La découverte des lois de Mendel et de la génétique au début du XXème siècle bouleverse la compréhension des mécanismes de l'évolution et donne naissance à la théorie synthétique de l'évolution, appelée aussi néo-darwinisme. Elle est la combinaison entre le darwinisme et la génétique Elle constitue aujourd'hui le cadre conceptuel le plus largement utilisé dans l'étude scientifique des processus d'évolution en biologie.


Comme le darwinisme, la théorie synthétique de l'évolution explique l'évolution par l'action de la sélection naturelle, non plus sur des individus mais sur des populations, c'est-à-dire des groupements d'individus d'une même espèce. Lorsque l'ensemble des individus qui constituent une espèce forme plusieurs populations isolées, chacune de ces populations peut acquérir des caractères particuliers et donner naissance à des variétés différentes au sein de la même espèce. Si ces variations sont, par la suite, dans l'impossibilité de se croiser, elles divergent de plus en plus et finalement sont « interstériles » : elles constituent alors des espèces distinctes.

Une population évolue quand le « programme génétique » des individus la composant est modifié. Ce « programme » est responsable des caractères morphologiques, physiologiques ou comportementaux. De nombreux mécanismes peuvent expliquer les modifications de ce « programme » : mutation génétique, brassage génétique, sélection naturelle, sélection sexuelle... Cette évolution reste très lente et nécessite une période de temps extrêmement longue, de durées différentes selon les espèces.


Mais, rapidement, les évolutionnistes se divisent...

Les neutralistes et les adaptionnistes...
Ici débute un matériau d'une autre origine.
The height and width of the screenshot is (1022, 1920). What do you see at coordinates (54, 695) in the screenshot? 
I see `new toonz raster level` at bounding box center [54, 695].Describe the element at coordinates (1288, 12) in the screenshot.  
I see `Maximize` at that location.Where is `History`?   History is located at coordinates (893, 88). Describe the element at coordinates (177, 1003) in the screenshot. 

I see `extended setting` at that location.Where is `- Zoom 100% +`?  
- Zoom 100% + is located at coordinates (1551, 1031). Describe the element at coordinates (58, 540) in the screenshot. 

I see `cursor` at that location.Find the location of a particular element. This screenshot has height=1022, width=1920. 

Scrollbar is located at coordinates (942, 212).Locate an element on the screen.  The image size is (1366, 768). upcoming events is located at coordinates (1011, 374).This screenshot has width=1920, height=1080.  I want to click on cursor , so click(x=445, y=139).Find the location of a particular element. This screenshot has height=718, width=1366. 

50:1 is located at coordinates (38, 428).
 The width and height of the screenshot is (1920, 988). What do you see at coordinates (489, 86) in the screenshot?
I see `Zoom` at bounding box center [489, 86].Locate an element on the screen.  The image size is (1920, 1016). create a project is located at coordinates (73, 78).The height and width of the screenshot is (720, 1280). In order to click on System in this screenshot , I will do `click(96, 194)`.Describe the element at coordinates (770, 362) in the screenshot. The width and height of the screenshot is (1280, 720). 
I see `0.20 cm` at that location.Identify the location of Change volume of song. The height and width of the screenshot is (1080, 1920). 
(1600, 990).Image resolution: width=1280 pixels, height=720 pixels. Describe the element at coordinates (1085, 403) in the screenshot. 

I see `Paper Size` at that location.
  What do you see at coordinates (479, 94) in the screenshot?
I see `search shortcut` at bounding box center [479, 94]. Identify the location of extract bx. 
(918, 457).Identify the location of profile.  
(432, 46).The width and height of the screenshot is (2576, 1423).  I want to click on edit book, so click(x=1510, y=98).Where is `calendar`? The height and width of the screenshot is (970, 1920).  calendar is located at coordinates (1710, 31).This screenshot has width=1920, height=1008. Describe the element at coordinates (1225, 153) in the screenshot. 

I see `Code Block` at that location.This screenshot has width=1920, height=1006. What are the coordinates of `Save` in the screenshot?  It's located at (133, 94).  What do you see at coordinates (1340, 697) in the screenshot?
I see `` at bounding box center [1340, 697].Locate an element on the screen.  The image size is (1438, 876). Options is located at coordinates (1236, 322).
Les scientifiques se divisent sur le rôle du hasard par rapport à la sélection naturelle. Les neutralistes favorisent le hasard quand les adaptionnistes considèrent les pressions de sélection comme principale force dans l'évolution des espèces, le hasard jouant finalement peu de rôle.

La théorie des équilibres ponctués (1972)

L'évolution des espèces est généralement très lente. Par conséquent, nous devrions trouver des traces des différentes étapes entre les espèces. Or ces espèces intermédiaires sont introuvables. Selon certains biologistes, les apparitions de nouvelles espèces correspondaient en fait à des événements rares et ponctuels. C'est la théorie des équilibres ponctués définie en 1972. L'évolution peut être représentée sous forme d'un escalier, les paliers étant pour les périodes où une population ne subit aucun changement et les sauts correspondant à une modification rapide des caractéristiques qui aboutissent sur quelques générations à une nouvelle espèce. Les transitions évolutives entre les espèces au cours de l'évolution se font donc brutalement et non graduellement. Ainsi, la théorie des équilibres ponctués fait état de périodes stables où de grandes populations vivent dans un environnement stable et de périodes troubles où des groupes isolés évoluent rapidement. Précisons que quelques milliers d’années est une évolution rapide d’un point de vue géologique.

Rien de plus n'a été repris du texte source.